Often firms concentrate on getting new customers, but serving existing customers can be a much more successful strategy. This is the concept of customer lifetime value — that customers should represent sale after sale, not just a single sale. A great example of a firm maximizing customer lifetime value is Apple.
All the products developed by Apple fit a particular type of consumer who wants products that are innovative, stylish, and easy to use. By focusing on creating a community of satisfied Apple users, Apple sells them first a computer, then an iPod and iPhone, or a tablet.
What is Customer Lifetime Value?
Customer lifetime value is a function of a customer’s loyalty to your brand.
You can calculate the value of different classes of customers by assessing the marketing costs associated with attracting and maintaining a particular class of customer against the sales you’ll make to that customer. I wrote a post giving step-by-step instructions for calculating customer lifetime value you can use to determine which customers to focus on.
Why Use Customer Lifetime Value?
Customer lifetime value helps you maximize your profits. It shows you which customers buy more of your products and services. It also shows you which customers are more expensive to serve. For instance, many businesses have a class of consumers who are more expensive to serve — maybe they make frequent returns or maybe they expect free services to satisfy their frequent complaints. Not only do these customers represent higher costs, they have the potential to infect other customers.

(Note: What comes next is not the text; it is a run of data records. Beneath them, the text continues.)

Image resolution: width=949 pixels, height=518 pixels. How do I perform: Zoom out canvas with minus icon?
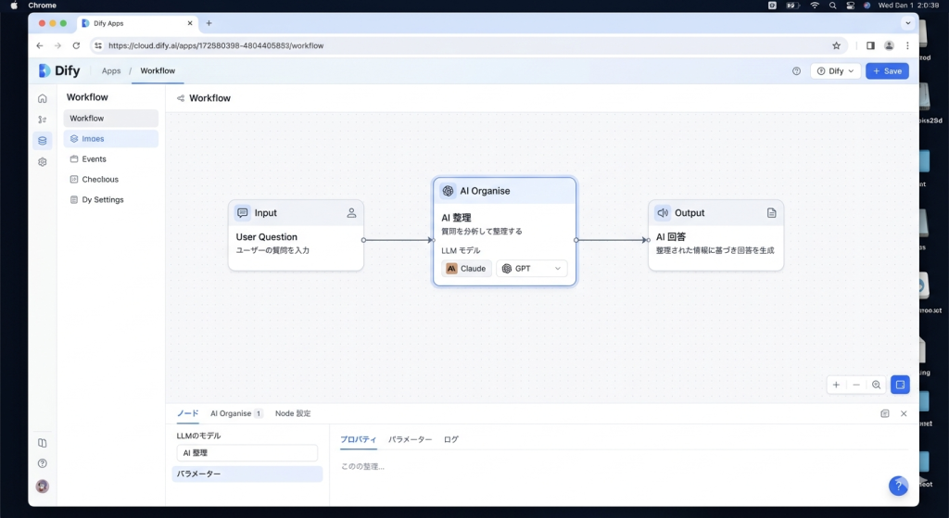pyautogui.click(x=856, y=385)
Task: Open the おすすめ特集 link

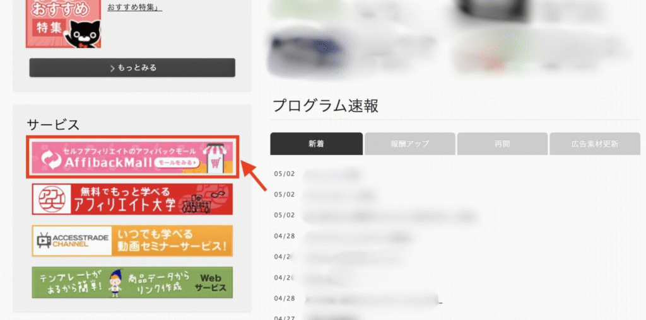Action: coord(135,7)
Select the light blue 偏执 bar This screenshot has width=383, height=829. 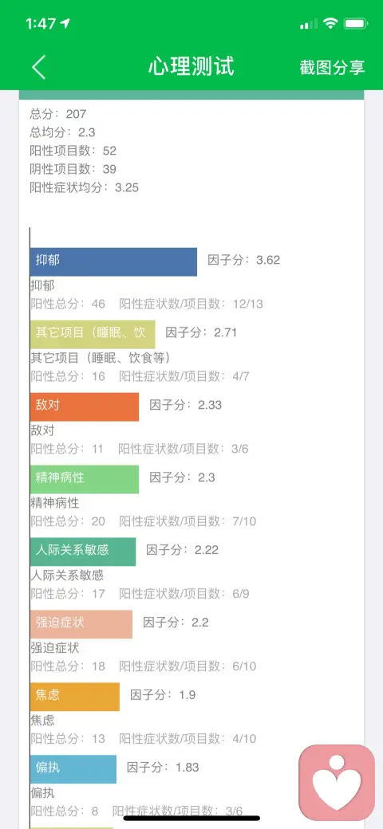(x=73, y=768)
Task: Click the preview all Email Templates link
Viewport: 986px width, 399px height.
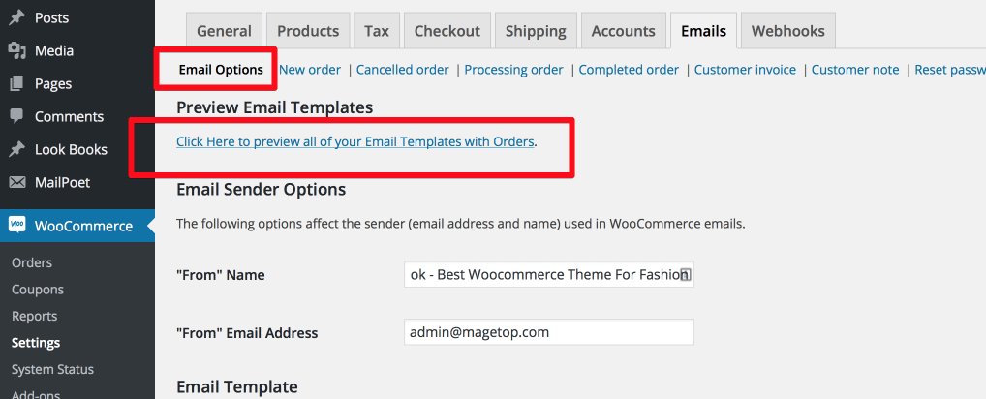Action: [x=355, y=142]
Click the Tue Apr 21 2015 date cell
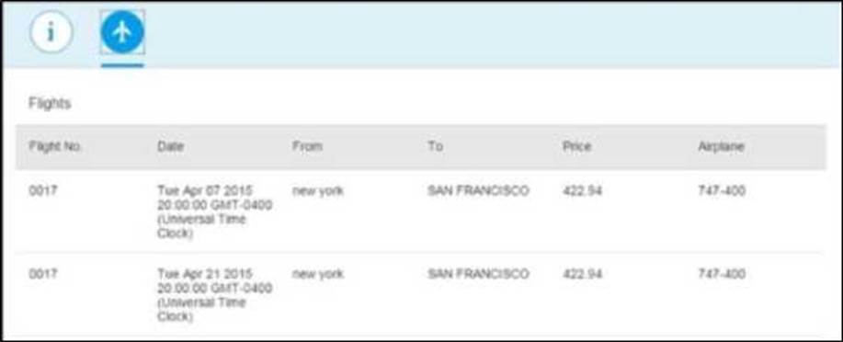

Customer Lifetime Value in the Age of Social Media
Certainly, customer lifetime value underpins the success of social media. Social media marketing allows businesses to build the community that builds brand loyalty and drives customer lifetime value. But, customers create additional value in social media. That means firms must modify their calculations of customer lifetime value to reflect additional value created above and beyond actual sales of the product.
In social media, customers create additional value not only through buying additional products, but through spreading the brand message through their social networks.
Also, customers create value when they provide support the brand. By answering questions about the use of the product, suggesting additional usage for the product, and other types of support for people who own the product or are interested in buying the product create value for the brand.
How Social Media Affects Business Strategy
Because customer lifetime value is affected by both sales to certain customers and their ability to impact the purchases of others, a different assessment of customer lifetime value. This is why brands seek those influential about their products — they recognize the value of these recommendations.